Selain itu, Macron menegaskan komitmen Prancis untuk memprioritaskan pembebasan semua sandera yang ditahan serta menjamin keamanan Israel. Namun, ia juga meminta Israel untuk mematuhi sepenuhnya gencatan senjata yang telah disepakati di Lebanon.
"Tuntutan ini berlaku untuk semua pihak yang terlibat," ujarnya.
Dalam konteks Lebanon, Macron menekankan perlunya penguatan mekanisme pemantauan untuk memastikan kedaulatan Lebanon dipulihkan sepenuhnya.
"Ini termasuk penarikan penuh pasukan Israel dari wilayah Lebanon," tambahnya.

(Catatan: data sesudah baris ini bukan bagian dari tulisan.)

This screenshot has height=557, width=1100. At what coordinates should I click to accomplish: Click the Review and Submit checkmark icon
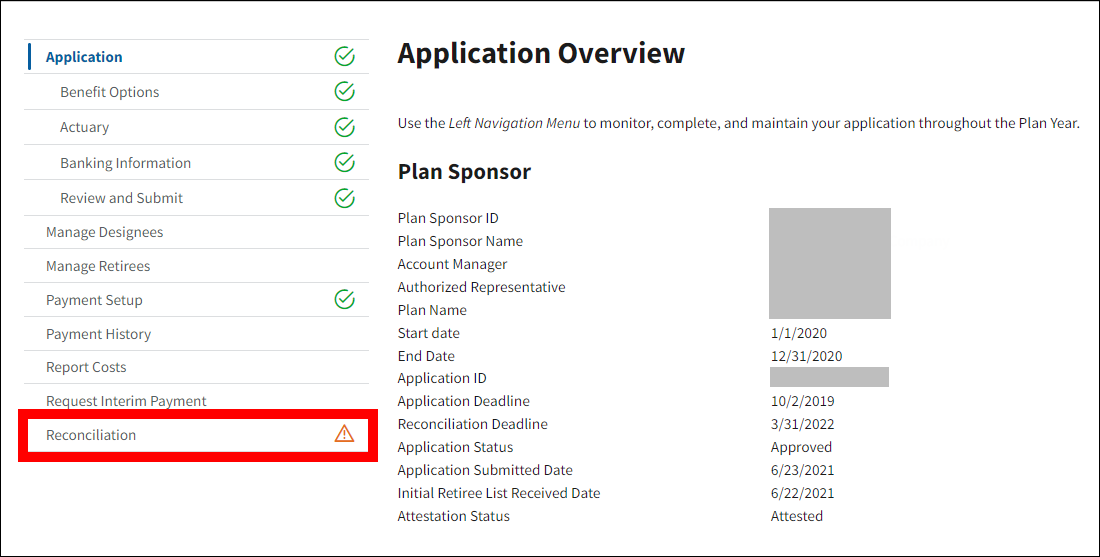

Pembicaraan ini menggarisbawahi upaya Prancis dalam mendorong stabilitas di kawasan, di tengah meningkatnya ketegangan akibat konflik yang berkepanjangan di Gaza dan Lebanon.
Macron sebelumnya pernah bertemu Netanyahu pada Februari 2023 di Istana Elysee, Paris, menunjukkan hubungan diplomatik yang terus berlangsung antara kedua pemimpin.
Adapun jumlah korban tewas di Gaza akibat konflik sejak Oktober 2023 telah mencapai lebih dari 46.584 orang, dengan lebih dari 109.731 orang terluka. Angka ini diperkirakan terus meningkat seiring berlanjutnya serangan, termasuk insiden terbaru pada 31 Maret 2025 yang telah menewaskan 20 orang.
Hingga saat ini, berbagai upaya dari berbagai negara telah dilakukan untuk membantu menyelesaikan konflik tersebut namun masih belum mencapai kesepakatan damai.